Раздумья Алексея были прерваны Мухортовым. Он резко встал и направился на выход из дворца. Шаги следующих за ним людей Ромодановского отдавались глухим эхом от древних стен, успокаивали Алексея, и когда царевич вышел на крыльцо, то он был максимально собран и сосредоточен.
Весь обширный двор Коломенского дворца был забит людьми, и кого здесь только не было. Работный люд, боярские холопы, разночинцы, худородные мелкопоместные дворянчики, нищие и убогие с паперти церквей, солдаты-инвалиды, гулящий люд, крестьяне из пригородов, мелкие торговцы и служащие. Царевич посмотрел дальше и увидел, что и все окрестные улочки забиты москвичами, и от всей этой толпы его прикрывает только тонкая цепочка солдат. Алексей за малым не впал в ступор, но рядом был дьяк Мухортов, который прошептал:
– Не робей, царевич, мы рядом и, в случае беды, спасем тебя. Начинай.
Деваться Алексею было некуда и, сделав шаг вперед, он громко спросил:
– Зачем вы пришли ко мне, люди русские? Зачем тревожите меня в тот миг, когда я молюсь за выздоровление отца моего, и вашего царя, Петра Алексеевича Романова?
– Царевич, не верь боярам!
– выкрикнули из толпы.
– Знающие люди говорят, что помер Петр Алексеевич, и потому мы здесь, слово твое услышать желаем.
– Кто говорит, выйди вперед!?
К самому крыльцу протиснулся патлатый седой мужик в грязных лохмотьях, по виду, напоминавших поповскую рясу. Этот оборванец, снизу вверх посмотрел на Алексея и с вызовом сказал:
– Микула Коровьин, меня зовут!
– Расстрига?
– Да.
– Значит, слово мое услышать желаешь?
– Не я один. Весь люд московский от мала до велика, не взирая на чины и звания к тебе пришел.
– Тогда слушай мое слово, москвичи, - царевич почувствовал себя очень уверенно, и говорил так смело, как никогда до этого.
– Пока нет известий о смерти батюшки, он для меня жив, и иначе не будет. Однако я готов вас выслушать. Что вас беспокоит?

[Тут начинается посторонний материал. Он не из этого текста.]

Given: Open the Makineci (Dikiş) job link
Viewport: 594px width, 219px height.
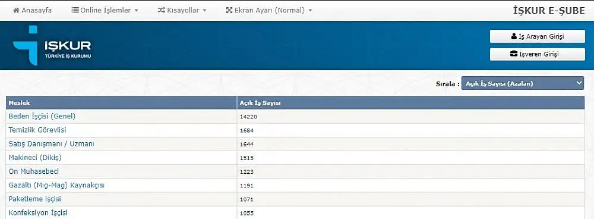Looking at the screenshot, I should click(35, 158).
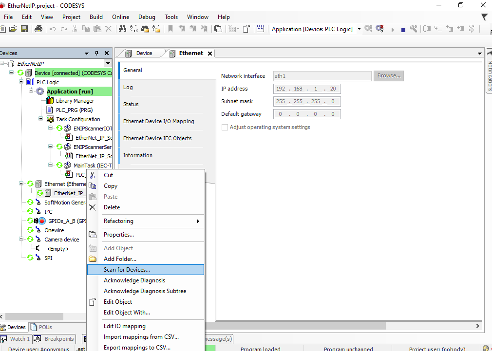Click the Find binoculars toolbar icon
Screen dimensions: 492x351
[x=123, y=29]
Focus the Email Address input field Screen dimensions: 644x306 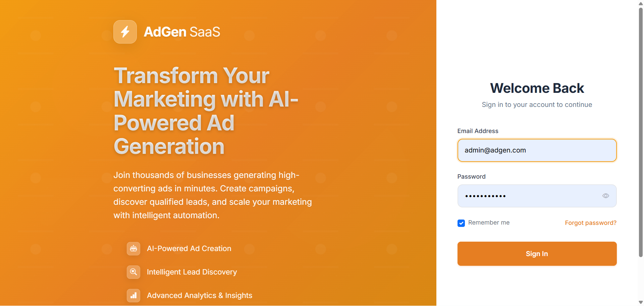(537, 150)
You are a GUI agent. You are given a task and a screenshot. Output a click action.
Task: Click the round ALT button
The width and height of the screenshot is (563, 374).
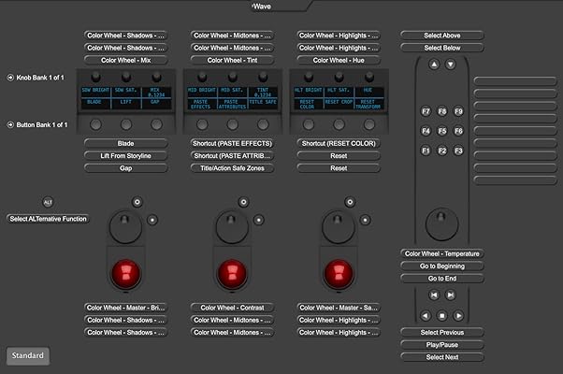click(x=48, y=202)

Толпа разразилась множеством криков, но быстро замолкла, и снова за всех высказался Говоруха:
– Обиды многие к царю имеем, Алексей Петрович. Топором и кнутом он царствует, и законы божьи попирает. Русских людей ни во что ставит, казнит их без счета и кровь аки водицу льет. А кровь, она отмщенья и справедливости просит. Потому, молим мы тебя, как станешь царем, накажи всех отцовских дворян, кто над народом издевается, изгони с нашей земли всех немцем и латинян, и не насаждай насильно реформы свои. Облегчения просим и роздыха, устал народ от войны и тягот...
– Знаю про ваши беды, - прервал его царевич, не давая расстриге высказать все, что тот хотел.

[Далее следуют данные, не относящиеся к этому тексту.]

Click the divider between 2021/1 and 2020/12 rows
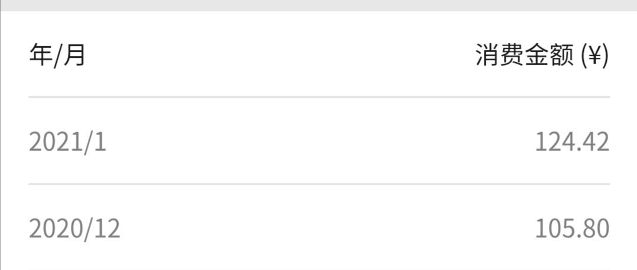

– И они мне близки. Однако дабы был порядок, я говорю вам, москвичи, расходитесь по своим домам и пишите про свои обиды и чаяния в челобитных. Через месяц возвращайтесь ко мне, и я всех приму. Если вы правы, и батюшка мой упокоился с миром, то сам вашими бедами займусь, а если нет, то лично все Петру Алексеевичу передам и перед ним за вас слово скажу.
И о многом еще в тот день разговаривал с москвичами царевич Алексей, и в такой раж вошел, что народ слушал его раскрыв от удивления рты, и без буйства вернулся в Москву.